We stayed together on the side of the road, away from the camp and away from the protesters who tried to pass soldiers to reach the camp. Around 14:56 when the first sound grenade was thrown (I have taken a photo of this, photo2), Hosam and I went even further away from the camp and when the first tear gas canister was thrown, we run together towards Bethany and we found shelter in a car wash. Hosam did not leave me alone for a second during these events and took care of me. After this, we went back to the camp to check on our friends and we decided to stay for maximum one hour and then go home. While we were peacefully watching the bulldozers destroying the camp, all of a sudden I noticed two soldiers (I have separate photos of them) rushing towards Hosam and speaking in Hebrew, and I heard Hosam saying I did not throw any stones. The soldiers cornered him and started pushing him around. He looked very scared and the other two volunteers and many local people went near him to defend him. Hosam did not throw stones, he was at all times with me.” (eyewitness)

Many of us met Yazan when as a young footballer he came to London on our football youth exchange funded by Youth in Action and organised by CADFA in autumn 2012. The two young men were arrested at the same time and appear to be being dealt with together.

The two were arrested on Monday, and yesterday were called to a military court where a video was examined to see if they were throwing stones.

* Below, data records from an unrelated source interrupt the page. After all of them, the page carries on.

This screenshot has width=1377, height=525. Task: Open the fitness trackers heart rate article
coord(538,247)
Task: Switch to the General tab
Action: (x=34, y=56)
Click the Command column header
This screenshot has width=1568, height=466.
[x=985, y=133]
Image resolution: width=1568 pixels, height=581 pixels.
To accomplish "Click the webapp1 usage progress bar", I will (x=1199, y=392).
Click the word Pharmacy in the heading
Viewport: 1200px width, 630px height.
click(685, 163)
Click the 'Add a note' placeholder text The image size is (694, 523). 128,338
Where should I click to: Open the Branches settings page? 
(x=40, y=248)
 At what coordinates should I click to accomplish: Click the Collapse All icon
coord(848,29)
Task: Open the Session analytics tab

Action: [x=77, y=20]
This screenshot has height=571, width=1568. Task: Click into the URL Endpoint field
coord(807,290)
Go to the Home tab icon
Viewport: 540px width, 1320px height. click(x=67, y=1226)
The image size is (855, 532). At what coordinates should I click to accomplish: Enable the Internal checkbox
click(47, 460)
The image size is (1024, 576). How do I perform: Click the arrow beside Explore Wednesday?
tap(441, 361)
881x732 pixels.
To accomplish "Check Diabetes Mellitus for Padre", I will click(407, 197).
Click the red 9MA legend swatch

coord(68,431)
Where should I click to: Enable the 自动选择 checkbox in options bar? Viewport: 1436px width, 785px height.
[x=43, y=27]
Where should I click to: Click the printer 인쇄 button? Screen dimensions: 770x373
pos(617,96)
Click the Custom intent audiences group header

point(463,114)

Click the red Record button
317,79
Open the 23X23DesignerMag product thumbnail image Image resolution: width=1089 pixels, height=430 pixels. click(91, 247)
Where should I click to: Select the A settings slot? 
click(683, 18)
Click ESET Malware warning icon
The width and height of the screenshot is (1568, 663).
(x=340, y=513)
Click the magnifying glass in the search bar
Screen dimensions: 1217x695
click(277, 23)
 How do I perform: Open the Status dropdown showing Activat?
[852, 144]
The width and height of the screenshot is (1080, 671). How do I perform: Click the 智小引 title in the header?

Apparently the videos did not show that they were doing anything aggressive, but the army have said that this is not enough to prove their innocence and they have now been told that they will face a military tribunal in six days’ time.

We are very worried that they will not have a fair trial. The military tribunal will be in a language they do not speak. The judge will be from the Israeli army. If they have anyone to translate, it will also be someone from the army. They do not at this stage know the charges against them.

Critically, they will have no opportunity to call witnesses of any sort. Soldiers will be able to come and present the evidence for any charges, and will be believed no doubt. But those who were with them and saw what happened (including the witness we have spoken to) will not be able to support their case. We are told by local people that they do not trust the military court process to which the Israelis subject Palestinians: they cite case after case that they believe was loaded, mishandled or wrong. We are very scared for our young friends.
CADFA have made a petition and held a street demonstration to collect signatures to support Yazan and Hosam. We are presenting hundreds of them today to the Foreign Secretary. We are calling for further signatures on a petition made by ex- CADFA EVS volunteers who have worked in Abu Dis, and will continue to raise this case very strongly till our friends are released.